Work required —
Transcribe all records, preserving every character.

Stored data entries

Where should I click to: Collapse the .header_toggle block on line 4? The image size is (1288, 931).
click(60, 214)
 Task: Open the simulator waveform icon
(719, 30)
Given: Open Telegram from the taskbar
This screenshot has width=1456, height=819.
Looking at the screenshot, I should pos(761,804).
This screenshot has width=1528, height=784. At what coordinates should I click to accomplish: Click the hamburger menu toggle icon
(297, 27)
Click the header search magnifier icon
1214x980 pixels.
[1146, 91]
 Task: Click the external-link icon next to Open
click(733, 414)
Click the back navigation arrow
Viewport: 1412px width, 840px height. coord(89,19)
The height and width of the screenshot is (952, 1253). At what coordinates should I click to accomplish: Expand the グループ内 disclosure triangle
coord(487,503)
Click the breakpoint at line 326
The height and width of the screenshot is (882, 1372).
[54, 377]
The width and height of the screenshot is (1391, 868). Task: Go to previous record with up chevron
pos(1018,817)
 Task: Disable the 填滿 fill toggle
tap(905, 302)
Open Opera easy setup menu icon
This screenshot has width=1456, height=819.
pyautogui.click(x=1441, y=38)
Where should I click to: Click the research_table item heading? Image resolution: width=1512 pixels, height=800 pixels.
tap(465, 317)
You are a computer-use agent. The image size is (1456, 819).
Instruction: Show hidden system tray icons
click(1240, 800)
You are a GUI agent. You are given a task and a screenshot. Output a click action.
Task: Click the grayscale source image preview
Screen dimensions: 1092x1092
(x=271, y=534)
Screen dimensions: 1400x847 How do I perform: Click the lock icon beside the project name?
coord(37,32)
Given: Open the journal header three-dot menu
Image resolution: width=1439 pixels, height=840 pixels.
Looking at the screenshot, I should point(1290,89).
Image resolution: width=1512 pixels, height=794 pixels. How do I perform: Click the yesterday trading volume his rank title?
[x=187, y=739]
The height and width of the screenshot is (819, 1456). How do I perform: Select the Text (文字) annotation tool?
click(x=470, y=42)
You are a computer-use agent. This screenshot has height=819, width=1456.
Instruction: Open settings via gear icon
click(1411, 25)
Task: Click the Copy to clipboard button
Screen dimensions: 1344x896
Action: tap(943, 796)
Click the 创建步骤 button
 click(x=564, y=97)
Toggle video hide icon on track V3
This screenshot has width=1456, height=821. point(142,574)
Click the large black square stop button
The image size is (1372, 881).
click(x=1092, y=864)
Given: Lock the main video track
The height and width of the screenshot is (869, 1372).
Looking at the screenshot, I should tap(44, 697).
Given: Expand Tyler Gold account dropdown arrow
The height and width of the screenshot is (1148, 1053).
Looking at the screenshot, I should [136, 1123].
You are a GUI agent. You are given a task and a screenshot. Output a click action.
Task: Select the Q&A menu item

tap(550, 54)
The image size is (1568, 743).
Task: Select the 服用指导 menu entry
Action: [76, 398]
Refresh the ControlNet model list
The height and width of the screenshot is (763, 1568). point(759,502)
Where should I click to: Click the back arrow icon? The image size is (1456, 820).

Solution for this task —
Where should I click to: Collapse the .header_toggle block on line 4? The image size is (1288, 931).
click(60, 214)
 Task: Open the simulator waveform icon
(719, 30)
Given: Open Telegram from the taskbar
This screenshot has width=1456, height=819.
Looking at the screenshot, I should pos(761,804).
This screenshot has width=1528, height=784. At what coordinates should I click to accomplish: Click the hamburger menu toggle icon
(297, 27)
Click the header search magnifier icon
1214x980 pixels.
[1146, 91]
 Task: Click the external-link icon next to Open
click(733, 414)
Click the back navigation arrow
Viewport: 1412px width, 840px height. coord(89,19)
The height and width of the screenshot is (952, 1253). At what coordinates should I click to accomplish: Expand the グループ内 disclosure triangle
coord(487,503)
Click the breakpoint at line 326
The height and width of the screenshot is (882, 1372).
[54, 377]
The width and height of the screenshot is (1391, 868). Task: Go to previous record with up chevron
pos(1018,817)
 Task: Disable the 填滿 fill toggle
tap(905, 302)
Open Opera easy setup menu icon
This screenshot has width=1456, height=819.
pyautogui.click(x=1441, y=38)
Where should I click to: Click the research_table item heading? Image resolution: width=1512 pixels, height=800 pixels.
tap(465, 317)
You are a computer-use agent. The image size is (1456, 819).
Instruction: Show hidden system tray icons
click(1240, 800)
You are a GUI agent. You are given a task and a screenshot. Output a click action.
Task: Click the grayscale source image preview
Screen dimensions: 1092x1092
(x=271, y=534)
Screen dimensions: 1400x847 How do I perform: Click the lock icon beside the project name?
coord(37,32)
Given: Open the journal header three-dot menu
Image resolution: width=1439 pixels, height=840 pixels.
Looking at the screenshot, I should point(1290,89).
Image resolution: width=1512 pixels, height=794 pixels. How do I perform: Click the yesterday trading volume his rank title?
[x=187, y=739]
The height and width of the screenshot is (819, 1456). How do I perform: Select the Text (文字) annotation tool?
click(x=470, y=42)
You are a computer-use agent. This screenshot has height=819, width=1456.
Instruction: Open settings via gear icon
click(1411, 25)
Task: Click the Copy to clipboard button
Screen dimensions: 1344x896
Action: tap(943, 796)
Click the 创建步骤 button
 click(x=564, y=97)
Toggle video hide icon on track V3
This screenshot has width=1456, height=821. point(142,574)
Click the large black square stop button
The image size is (1372, 881).
click(x=1092, y=864)
Given: Lock the main video track
The height and width of the screenshot is (869, 1372).
Looking at the screenshot, I should tap(44, 697).
Given: Expand Tyler Gold account dropdown arrow
The height and width of the screenshot is (1148, 1053).
Looking at the screenshot, I should [136, 1123].
You are a GUI agent. You are given a task and a screenshot. Output a click action.
Task: Select the Q&A menu item

tap(550, 54)
The image size is (1568, 743).
Task: Select the 服用指导 menu entry
Action: [76, 398]
Refresh the ControlNet model list
The height and width of the screenshot is (763, 1568). point(759,502)
Where should I click to: Click the back arrow icon? The image size is (1456, 820).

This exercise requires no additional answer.